The global health system is responsible for 4.6% of all greenhouse gas emissions, which would make it the fifth-biggest emitter in the world if it were a nation. As the climate crisis worsens, sustainability has never been more urgent and the role of healthcare professionals in promoting this should not be understated.
Responding to the climate emergency is one of the RCGP’s four strategic priorities. To discuss actions that GPs and their teams can take to make general practice more sustainable, the College held a summit on planetary health at 30 Euston Square.
Vice Chair and Officer lead for sustainability, Dr Victoria Tzortziou Brown, set out the questions the event aimed to answer:
“How can we, as GPs and as a royal medical college, be a part of the solution? How can we work with patients, suppliers and stakeholders to improve the sustainability of general practice and primary care, leading by example and showcasing that reaching net-zero is possible?”
Attendees called for the College to be part of a collective voice to motivate GPs to educate and inform patients and enact change. Support was shown for the College to promote good practice and amplify GPs and sustainability experts who are demonstrating how climate change is impacting on patients’ health.
Dr Marina Romanello, Executive Director at Lancet Countdown, highlighted the global scale of the health crises caused by climate change. Rising temperatures have been driving a rise in heat induced deaths, particularly affecting those in early and later life, and also raising the likelihood of transmission of dengue and malaria in previously unaffected regions, she said.
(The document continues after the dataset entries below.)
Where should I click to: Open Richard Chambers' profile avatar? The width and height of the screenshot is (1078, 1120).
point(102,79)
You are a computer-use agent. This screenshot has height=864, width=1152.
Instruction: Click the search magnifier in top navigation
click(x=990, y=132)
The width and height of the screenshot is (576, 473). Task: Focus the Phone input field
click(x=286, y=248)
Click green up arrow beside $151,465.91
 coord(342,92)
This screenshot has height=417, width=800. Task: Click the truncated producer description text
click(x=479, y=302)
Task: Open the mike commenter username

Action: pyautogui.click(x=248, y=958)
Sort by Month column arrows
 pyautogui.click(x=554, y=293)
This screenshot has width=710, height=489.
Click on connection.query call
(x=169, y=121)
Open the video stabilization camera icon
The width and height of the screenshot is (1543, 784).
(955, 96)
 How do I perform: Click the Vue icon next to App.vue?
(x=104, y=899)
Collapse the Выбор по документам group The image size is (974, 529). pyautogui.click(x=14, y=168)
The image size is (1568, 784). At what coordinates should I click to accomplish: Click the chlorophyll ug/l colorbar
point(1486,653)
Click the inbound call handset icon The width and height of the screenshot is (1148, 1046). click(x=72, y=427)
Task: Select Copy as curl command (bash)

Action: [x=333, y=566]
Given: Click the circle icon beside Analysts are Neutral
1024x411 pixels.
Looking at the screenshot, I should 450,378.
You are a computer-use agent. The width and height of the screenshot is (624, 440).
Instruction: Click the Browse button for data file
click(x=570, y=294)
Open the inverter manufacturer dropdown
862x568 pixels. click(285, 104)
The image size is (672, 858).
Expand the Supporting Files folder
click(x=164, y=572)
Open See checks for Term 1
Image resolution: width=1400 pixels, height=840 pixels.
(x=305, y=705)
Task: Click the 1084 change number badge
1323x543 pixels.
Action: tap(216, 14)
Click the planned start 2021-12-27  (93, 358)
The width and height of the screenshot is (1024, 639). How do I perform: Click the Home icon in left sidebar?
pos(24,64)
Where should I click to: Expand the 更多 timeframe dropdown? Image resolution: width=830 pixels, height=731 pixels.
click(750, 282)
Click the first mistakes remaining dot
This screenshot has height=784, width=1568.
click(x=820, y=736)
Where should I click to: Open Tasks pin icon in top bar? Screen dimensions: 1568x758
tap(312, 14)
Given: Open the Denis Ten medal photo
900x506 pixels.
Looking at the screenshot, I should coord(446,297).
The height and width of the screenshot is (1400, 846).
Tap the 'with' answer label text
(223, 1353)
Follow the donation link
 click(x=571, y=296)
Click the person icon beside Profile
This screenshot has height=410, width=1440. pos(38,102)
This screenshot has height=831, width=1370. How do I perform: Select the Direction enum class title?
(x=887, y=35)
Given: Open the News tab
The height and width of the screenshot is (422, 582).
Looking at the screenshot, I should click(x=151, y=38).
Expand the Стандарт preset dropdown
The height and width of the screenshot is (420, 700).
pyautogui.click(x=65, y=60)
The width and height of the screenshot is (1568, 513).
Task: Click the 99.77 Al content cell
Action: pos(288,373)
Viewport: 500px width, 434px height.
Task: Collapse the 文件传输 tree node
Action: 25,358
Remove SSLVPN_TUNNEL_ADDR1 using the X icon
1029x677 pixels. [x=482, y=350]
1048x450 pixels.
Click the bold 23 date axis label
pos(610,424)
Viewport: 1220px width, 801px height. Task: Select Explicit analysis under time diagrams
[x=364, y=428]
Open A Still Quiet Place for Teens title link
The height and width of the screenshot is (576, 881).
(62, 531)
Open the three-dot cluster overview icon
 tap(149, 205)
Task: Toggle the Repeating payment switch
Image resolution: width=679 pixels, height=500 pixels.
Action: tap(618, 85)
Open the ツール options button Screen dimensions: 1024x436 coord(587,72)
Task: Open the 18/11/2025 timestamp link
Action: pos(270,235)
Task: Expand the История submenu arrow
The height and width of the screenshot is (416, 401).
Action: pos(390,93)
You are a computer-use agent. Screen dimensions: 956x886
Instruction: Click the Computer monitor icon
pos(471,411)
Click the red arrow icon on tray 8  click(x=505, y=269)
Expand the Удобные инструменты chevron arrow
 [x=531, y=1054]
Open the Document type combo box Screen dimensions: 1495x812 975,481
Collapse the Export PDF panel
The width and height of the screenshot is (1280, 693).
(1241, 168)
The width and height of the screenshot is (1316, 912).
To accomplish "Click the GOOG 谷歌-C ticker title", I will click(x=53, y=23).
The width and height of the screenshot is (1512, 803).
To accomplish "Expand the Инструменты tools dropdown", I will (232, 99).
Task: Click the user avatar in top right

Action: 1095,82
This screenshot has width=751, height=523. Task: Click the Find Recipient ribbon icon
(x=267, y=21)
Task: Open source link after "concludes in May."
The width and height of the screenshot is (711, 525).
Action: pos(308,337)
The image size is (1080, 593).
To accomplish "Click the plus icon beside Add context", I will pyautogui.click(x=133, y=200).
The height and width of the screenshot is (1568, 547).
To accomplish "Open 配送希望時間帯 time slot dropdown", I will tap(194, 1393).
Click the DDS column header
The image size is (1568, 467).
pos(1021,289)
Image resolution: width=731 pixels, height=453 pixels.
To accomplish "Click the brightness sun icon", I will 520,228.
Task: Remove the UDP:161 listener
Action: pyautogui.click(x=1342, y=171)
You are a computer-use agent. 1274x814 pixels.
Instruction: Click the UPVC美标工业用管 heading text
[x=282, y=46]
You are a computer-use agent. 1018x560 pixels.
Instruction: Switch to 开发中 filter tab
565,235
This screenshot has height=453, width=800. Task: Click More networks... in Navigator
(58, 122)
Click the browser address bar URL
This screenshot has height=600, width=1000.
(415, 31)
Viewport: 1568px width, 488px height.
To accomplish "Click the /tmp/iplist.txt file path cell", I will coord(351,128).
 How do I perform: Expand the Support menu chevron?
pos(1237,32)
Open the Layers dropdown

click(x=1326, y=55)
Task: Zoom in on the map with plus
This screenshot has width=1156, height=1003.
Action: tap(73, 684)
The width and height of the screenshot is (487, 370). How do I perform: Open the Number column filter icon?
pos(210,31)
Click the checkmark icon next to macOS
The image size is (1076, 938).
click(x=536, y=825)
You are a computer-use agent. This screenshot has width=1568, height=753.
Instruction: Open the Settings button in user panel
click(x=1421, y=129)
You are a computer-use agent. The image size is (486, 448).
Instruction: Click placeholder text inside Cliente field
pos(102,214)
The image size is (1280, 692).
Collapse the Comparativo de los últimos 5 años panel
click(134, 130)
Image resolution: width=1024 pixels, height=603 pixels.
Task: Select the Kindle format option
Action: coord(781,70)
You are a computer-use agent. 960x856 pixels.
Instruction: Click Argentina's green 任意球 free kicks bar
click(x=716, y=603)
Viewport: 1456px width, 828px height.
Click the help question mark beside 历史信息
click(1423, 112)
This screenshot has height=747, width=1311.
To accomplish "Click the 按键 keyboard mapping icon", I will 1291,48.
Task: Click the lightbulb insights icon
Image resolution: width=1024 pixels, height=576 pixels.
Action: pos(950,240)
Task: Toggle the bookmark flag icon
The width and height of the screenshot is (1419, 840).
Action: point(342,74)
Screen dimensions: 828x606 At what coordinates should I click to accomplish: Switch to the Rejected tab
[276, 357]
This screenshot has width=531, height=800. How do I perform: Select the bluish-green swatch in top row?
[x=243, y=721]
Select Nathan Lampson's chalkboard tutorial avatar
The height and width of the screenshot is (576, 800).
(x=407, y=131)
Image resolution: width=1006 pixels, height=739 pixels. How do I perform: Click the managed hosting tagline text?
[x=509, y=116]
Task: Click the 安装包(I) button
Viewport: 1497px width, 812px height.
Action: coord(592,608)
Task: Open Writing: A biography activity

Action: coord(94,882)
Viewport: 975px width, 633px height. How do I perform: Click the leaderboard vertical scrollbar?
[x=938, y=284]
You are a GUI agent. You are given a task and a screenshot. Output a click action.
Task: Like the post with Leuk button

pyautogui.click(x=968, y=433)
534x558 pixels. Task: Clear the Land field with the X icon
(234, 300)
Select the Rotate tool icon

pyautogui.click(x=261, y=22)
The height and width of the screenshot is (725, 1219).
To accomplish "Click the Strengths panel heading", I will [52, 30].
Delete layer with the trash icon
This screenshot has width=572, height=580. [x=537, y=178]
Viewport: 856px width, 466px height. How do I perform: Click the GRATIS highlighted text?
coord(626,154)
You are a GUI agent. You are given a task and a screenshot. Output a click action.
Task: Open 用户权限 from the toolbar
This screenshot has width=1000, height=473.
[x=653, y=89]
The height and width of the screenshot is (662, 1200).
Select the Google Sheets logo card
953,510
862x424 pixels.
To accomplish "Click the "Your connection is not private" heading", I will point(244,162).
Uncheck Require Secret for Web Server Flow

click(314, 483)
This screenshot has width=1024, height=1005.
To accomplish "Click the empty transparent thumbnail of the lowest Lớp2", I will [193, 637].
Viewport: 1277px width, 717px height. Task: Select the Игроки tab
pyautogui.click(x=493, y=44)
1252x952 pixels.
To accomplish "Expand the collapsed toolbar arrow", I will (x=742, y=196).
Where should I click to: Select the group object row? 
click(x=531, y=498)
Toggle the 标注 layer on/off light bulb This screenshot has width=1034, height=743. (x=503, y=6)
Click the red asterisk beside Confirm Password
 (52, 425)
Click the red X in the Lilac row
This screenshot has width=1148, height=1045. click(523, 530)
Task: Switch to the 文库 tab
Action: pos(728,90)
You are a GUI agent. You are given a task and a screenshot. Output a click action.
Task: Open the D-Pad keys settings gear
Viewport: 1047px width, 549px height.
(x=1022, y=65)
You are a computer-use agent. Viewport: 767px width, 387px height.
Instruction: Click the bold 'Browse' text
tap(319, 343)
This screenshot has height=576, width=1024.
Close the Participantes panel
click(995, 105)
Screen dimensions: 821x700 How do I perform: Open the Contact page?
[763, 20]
She showed how emissions are not only changing the climate but having a direct and deadly impact on our health. In the UK alone, between 28,000 and 36,000 deaths a year are linked to outdoor air pollution, with some estimates placing the annual global deaths from fossil fuel emissions at over 8 million.
Compounding this, Dr Romanello explained that the countries least prepared to deal with these health crises - those low on the Human Development Index - are experiencing the worst impact. Despite the efforts of the WHO to introduce early warning and response symptoms, there has been a grave lack of action taken in the developed world to curtail these health crises, she said.
At a national level, Professor Tony Avery, National Clinical Director for Prescribing at NHS England, laid out what the NHS is doing to support a green agenda. He highlighted the importance of green prescribing and the successes seen so far in decarbonising the NHS' supply of medicine - which currently accounts for 25% of its total emissions.
He said that important strides already taken to reduce NHS emissions, though, for example, reducing the use of Desflurane – a widely-used anaesthetic gas which that is 2,500 times more warming than carbon dioxide - show that success is achievable.
The NHS, Prof Avery explained, has been a world leader in healthcare sustainability initiatives and that extensively reducing emissions throughout supply chains - where the vast majority of are embedded - is a priority.
But what role can GPs play in their practices and communities?
To answer this Dr Will Robertson, a GP based in South Hambelton and Ryedale in Yorkshire, and National Chair for the RCGP on Sustainability within Primary Care, discussed the realistic steps GPs can take on a daily basis, drawing on his own experiences of promoting sustainability in practice.
His work demonstrates how resource-saving measures can be seen within the context of sustainability, and that prevention-led approaches which aim to deliver community care are not only more cost effective but also more carbon effective than treatment in secondary care. The average GP appointment releases approximately 4.8kg of carbon dioxide into the atmosphere compared to the 100kg from the average hospital appointment.
RCGP Chair, Professor Kamila Hawthorne, was also in attendance and encouraged all delegates to consider what immediate action they could take to make a difference. She called on GPs to remain positive and engaged despite the gravity of the challenge posed by the climate crisis:
“All of us have a part to play and all the little drops we can offer will make up the ocean,” she said.